This article was translated by John R. Bopp
The Basques of the diaspora are like the air: they’re essential and present everywhere, even if most of the time, they’re not visible. But, regardless, at any moment, if we just scratch a little at history, we can find them participating in all kinds of interesting events, big and small. We’ve found an example of that today in the Idaho Mountain Express, when they published an article on the retirement (at the age of 71!) as a ski instructor of renown local artist Ralph Harris. He’s quite a character in Sun Valley.
In the article, we discovered that his mother’s name was Pilar and that his family, the Arriagas, came to Idaho from the Basque Country in 1881, to be shepherds at that time.

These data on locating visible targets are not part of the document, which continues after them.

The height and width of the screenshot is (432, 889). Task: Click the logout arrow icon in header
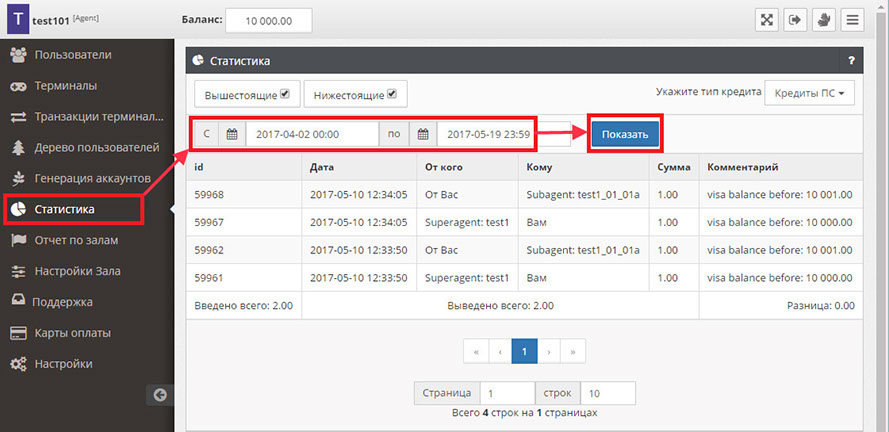[x=795, y=20]
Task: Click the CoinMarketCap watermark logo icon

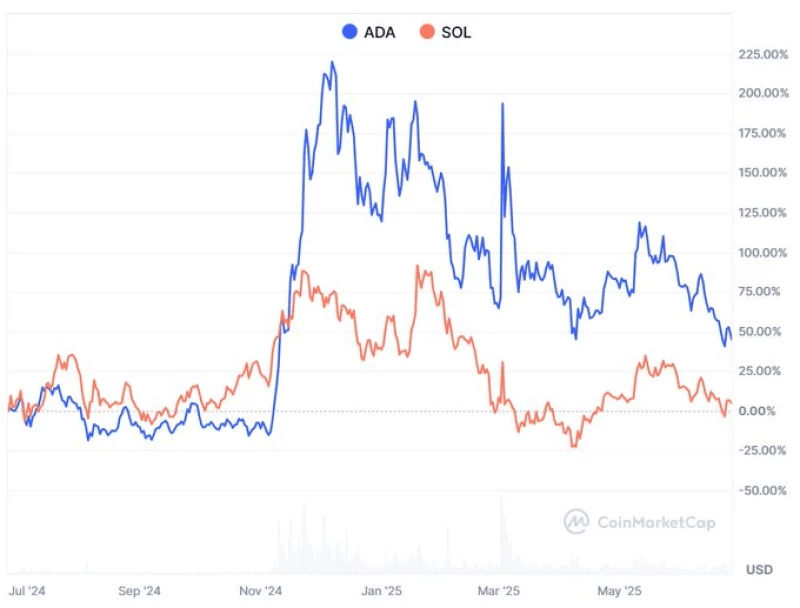Action: (576, 521)
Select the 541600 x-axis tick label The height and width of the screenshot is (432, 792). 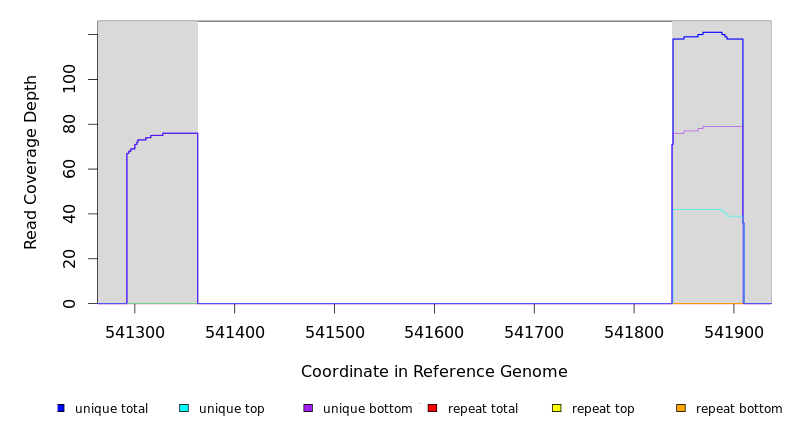coord(434,330)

In the ’50s, in one of those coincidences in life, Pilar Arriaga and her sister Paulita met Ernest Hemingway during one of his regular stays in Sun Valley. It’s no secret that Hemingway was deeply interested in Basque culture, which, when joined by his love of a beautiful table, led him to share more than one evening with Pilar and her son Ralph Harris, enjoying a Basque dinner and speaking, no doubt, about the stories of our country.

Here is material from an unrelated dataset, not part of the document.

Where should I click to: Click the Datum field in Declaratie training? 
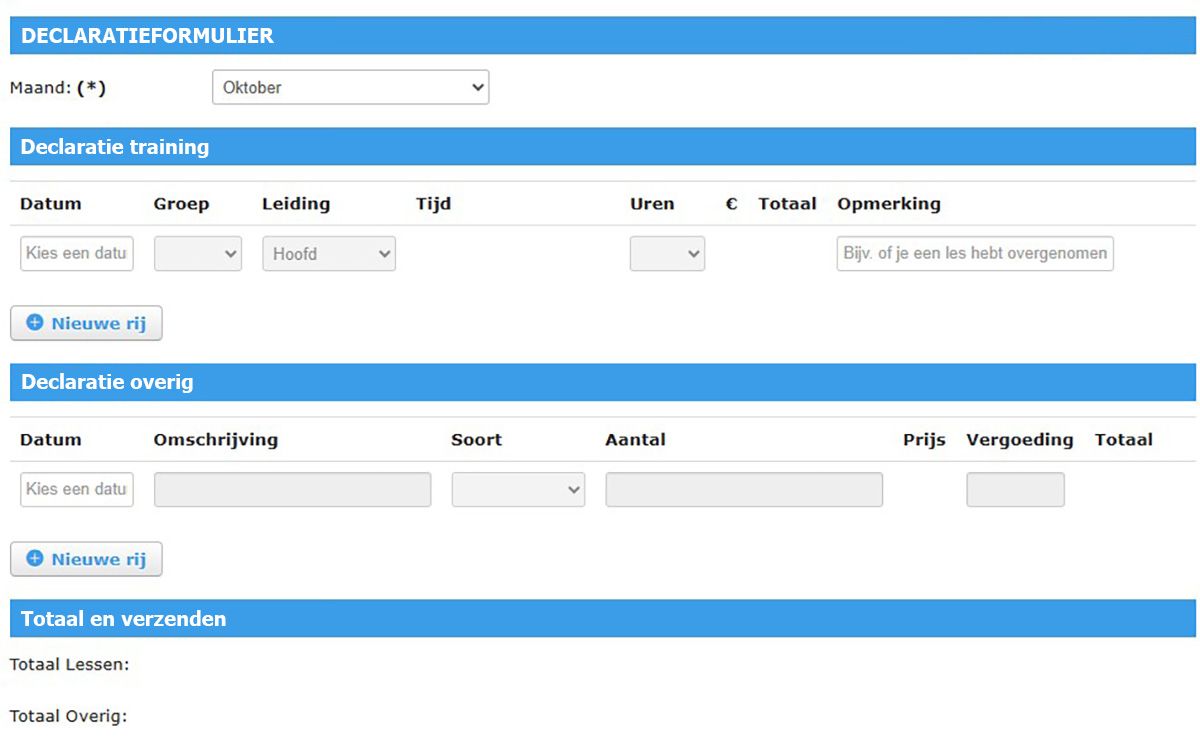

Idaho Mountain Express 29-6/2011 – USA
Not Ralph Harris’ first valley rodeo
…Hemingway had more than a passing interest in Basque culture. He had written about the running of the bulls in Pamplona in “The Sun Also Rises” and documented bullfighting in Spain in “Death in the Afternoon.” Pilar and Ralph Harris entertained Hemingway at their home in Hailey, serving Basque cuisine and perhaps a few stories from the old country.